William B. Francis
William Bates Francis ( * October 25, 1860 at Updegraff, Jefferson County, Ohio; † December 5, 1954 in Wheeling, West Virginia ) was an American politician. Between 1911 and 1915 he represented the state of Ohio in the U.S. House of Representatives.
William Francis attended the public schools of his home. After a subsequent law studies and his 1889 was admitted to a lawyer, he began in Martins Ferry to work in this profession. In the years 1897, 1898, and 1900 he was the legal representative of the city. From 1903 to 1908 he was one of the local school inspection on (Board of School Examiners ); 1908 to 1914 he sat in the Education Committee of Martins Ferry. At the same time he proposed as a member of the Democratic Party launched a political career. In July 1904 he was a delegate to the Democratic National Convention in St. Louis in part, on the Alton B. Parker was nominated as a presidential candidate.

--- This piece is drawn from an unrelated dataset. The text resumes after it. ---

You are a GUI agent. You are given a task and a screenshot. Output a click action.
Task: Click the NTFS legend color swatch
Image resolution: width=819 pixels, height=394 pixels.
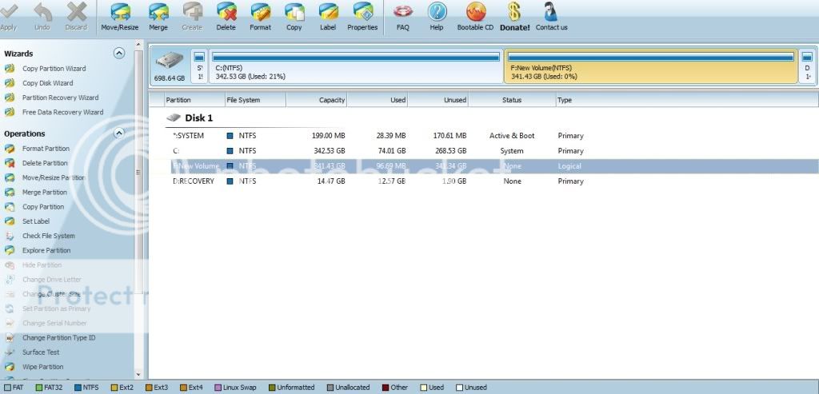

In the congressional elections of 1910 Francis in the 16th electoral district of Ohio in the U.S. House of Representatives in Washington DC was chosen, where he became the successor of Republican David Hollingsworth on March 4, 1911. After a re-election he was able to complete in Congress until March 3, 1915 two legislative sessions. During this time, the 16th and the 17th Amendment to the Constitution were ratified. It was about the nationwide introduction of the income tax and the direct election of U.S. senators.
In 1914 Francis was not re-elected. After his time in the U.S. House of Representatives, he practiced as a lawyer again. Between 1931 and 1935 he headed the authority Ohio State Civil Service. He was also Head of the elderly ( Supervisor of properties for aid to aged). He lived in Martins Ferry, and later in St. Clairsville. William Francis died on 5 December 1954 in Wheeling Virginia and was buried in Mount Pleasant.